Estado de dissidente cubano se deteriora

Outro opositor promete fazer greve de fome se Fariñas morrer

Ruth Costas e Renata Miranda, O Estadao de S.Paulo

11 de março de 2010 | 00h00

O estado do dissidente cubano Guillermo Fariñas - há 14 dias em greve de fome para pedir a libertação de 26 presos políticos da ilha que estão doentes - deteriorou-se bastante ontem e outro opositor, o engenheiro Félix Bonne, de 70 años, disse estar disposto a substituí-lo no protesto caso ele morra. "Todos os meus companheiros de luta tentaram me dissuadir, mas essa é uma decisão minha e eu pretendo levá-la até as últimas consequências", disse Bonne à agência France Presse.

A porta-voz de Fariñas, Licet Zamora, afirmou ao Estado que, no início da tarde, o dissidente teve "taquicardia, fortes dores de cabeça e sintomas de desidratação". "Ele quer morrer", disse Licet. "A sua situação piorou bastante hoje, mas ele não vai abandonar seu protesto e só pretende entrar num hospital em estado de choque."

Elizardo Sánchez, porta-voz da Comissão Cubana de Direitos Humanos e Reconciliação Nacional, confirmou que o estado do dissidente está se deteriorando rapidamente. "A situação de Guillermo está muito delicada. Ele deve sofrer seu segundo colapso dentro das próximas 48 horas e o governo só está esperando que ele perca a consciência para obrigá-lo a receber tratamento", afirmou Sánchez.

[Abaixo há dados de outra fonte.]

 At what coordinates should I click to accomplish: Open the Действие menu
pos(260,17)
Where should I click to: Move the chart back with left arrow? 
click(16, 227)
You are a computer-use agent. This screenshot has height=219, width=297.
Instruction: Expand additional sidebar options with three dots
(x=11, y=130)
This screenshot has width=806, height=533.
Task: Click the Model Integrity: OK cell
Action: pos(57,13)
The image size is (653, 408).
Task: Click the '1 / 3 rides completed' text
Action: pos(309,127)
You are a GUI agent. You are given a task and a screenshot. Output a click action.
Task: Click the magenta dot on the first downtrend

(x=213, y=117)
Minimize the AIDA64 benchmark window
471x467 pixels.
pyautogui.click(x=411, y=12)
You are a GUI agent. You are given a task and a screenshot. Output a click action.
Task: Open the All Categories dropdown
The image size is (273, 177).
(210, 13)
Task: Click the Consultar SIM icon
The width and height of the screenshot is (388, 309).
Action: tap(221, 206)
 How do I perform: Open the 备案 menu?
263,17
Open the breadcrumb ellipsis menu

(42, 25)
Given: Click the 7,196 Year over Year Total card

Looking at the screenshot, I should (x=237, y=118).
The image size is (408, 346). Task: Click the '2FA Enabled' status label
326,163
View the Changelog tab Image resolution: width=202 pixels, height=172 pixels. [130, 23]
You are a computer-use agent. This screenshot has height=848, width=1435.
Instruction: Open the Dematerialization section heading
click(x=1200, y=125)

Dois médicos cubanos, que examinaram o dissidente ontem pela manhã, recomendaram a sua hospitalização porque um colapso era "iminente".

Fariñas já perdeu 13 quilos desde que começou o protesto, no dia 24, logo após a morte do preso político Orlando Zapata. Jornalista de Santa Clara, ele já fez outras 22 greves de fome para protestar contra o governo cubano (mais informações no quadro ao lado).

BANDIDOS

Na terça-feira, o presidente Luiz Inácio Lula da Silva classificou o jejum de dissidentes cubanos como uma "insanidade" e pediu respeito às decisões da Justiça do país. "Greve de fome não pode ser usada como um pretexto de direitos humanos para libertar pessoas. Imagine se todos os bandidos que estão presos em São Paulo entrassem em greve de fome e pedissem libertação", afirmou Lula, comparando os presos políticos cubanos com criminosos comuns.

"O Lula deve estar louco por fazer essa comparação", disse a porta-voz de Fariñas. "Consideramos o governo brasileiro cúmplice do governo cubano por causa desse apoio", completou. Para ela, se continuar a fazer declarações como essa, Lula também terá sua parcela de responsabilidade nas eventuais mortes que ocorrerem na ilha. "O presidente brasileiro ajudaria se ficasse calado. Estamos bastante decepcionados com ele."

Para o escritor cubano exilado Carlos Alberto Montaner, o episódio contribui para aumentar as suspeitas nos EUA e em outros países sobre Lula, que já estavam crescendo por causa do apoio ao Irã. "Está cada vez mais evidente que ele não é um moderado com credenciais democráticas impecáveis, como se pensava anteriormente", disse Montaner.